Lies of Golden Straw

Lies of Golden Straw

2018 • 295 pages

Well then. That only took 2 library renewals (with a few weeks wait in between because borrowing ebooks is like that) and a lot of sighs and eye rolls to get through. At least with this one, the not-in-the-least-bit-subtle foreshadowing was less. Only slightly less, but still an improvement. The bigger problem this time is the insipid, naive main character - Girl/Daughter/Millie/Emalyn or whatever she's going by this week. PICK. A. NAME. (rant: this author seems to love naming characters what she thinks are romantic, fairy tale-esque exceptionally purple sobriquets. After 2 books of this, it's bordering on overindulgent).

In the beginning, I liked Merlin and Millie's friendship. Even if I didn't like all the blinking neon signs that Merlin is supposed to be THE Merlin (stop trying to squash fairy tales and legends together. They are different.), at least this sole friendship was decent basis for story and gave a way to fill time pre-straw to gold tasks. I liked Merlin so of course he was banished from the story for a good number of pages. When he returned, Millie was already fully into her my normal life sucks so I want to be princess state and therefore became the unrequited love portion of the story. I also liked Kirkin, the guard, even if he seemed like the unknown twin brother of Matteus from End of Ever After. Liking those two as much as I did, left me rather disappointed with Rainn. He was vague and flat as Millie's love interest. Of course by that time, I was becoming bored with Millie, herself. She had no purpose, no life, aside from fretting about an imp and missing her bestest friend in the world (and then stomping on his heart). So really her and Rainn were probably perfect for each other - both being able to fade into the background. Fading into the background is the best way to describe the ending. Once the big what's my name mystery was solved and Merlin finally decided he deserved more and left, the story fizzled on for too many pages. A quick couple of paragraphs epilogue could easily have filled in for those last 30 pages that I think were only there to link this book to the first one.

Side note: I narrowed my eyes at the whole name the children Jacob and Wilhelm thing (apparently someone is unaware that the Grimm brother's name was Jakob with a K. He was German after all). I guess when you're already squeezing more than 3 fairy tales into one book, there's more than enough room to include the men who actually collected some of those original tales.

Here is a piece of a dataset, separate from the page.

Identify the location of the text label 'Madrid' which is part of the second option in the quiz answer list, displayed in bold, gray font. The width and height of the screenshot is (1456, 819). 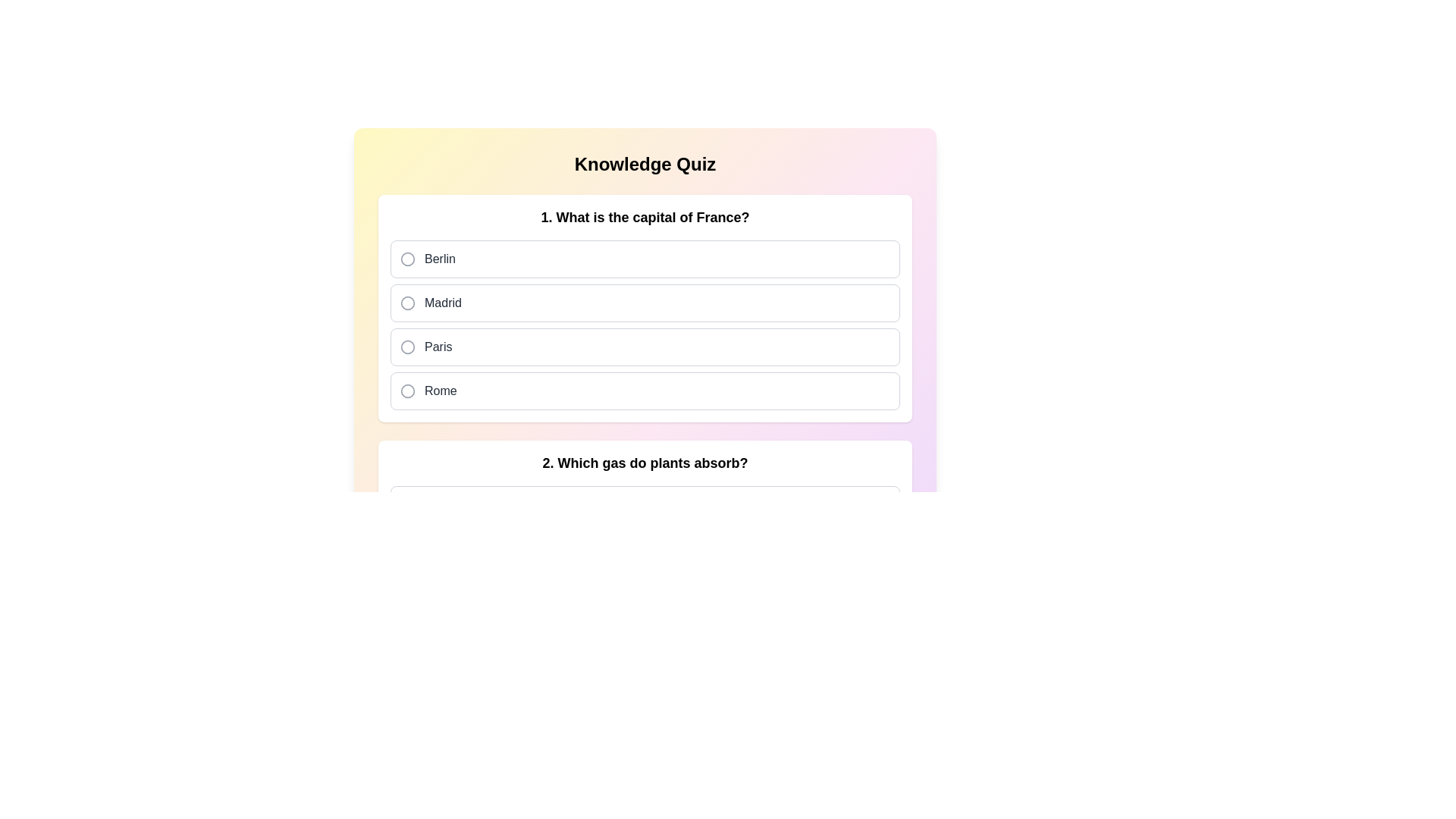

As much as I love a fairy tale retelling, I had told myself I was done with this series with this book. And then I saw that the preview is for her version of The Little Mermaid. Sigh. That particular story has always fascinated me because people never seem to actually know how Hans Christian Andersen actually ended it. But now? I kinda what to see how Disney-fied PLUS (she even used the Disney name) Tenenbaum's version is.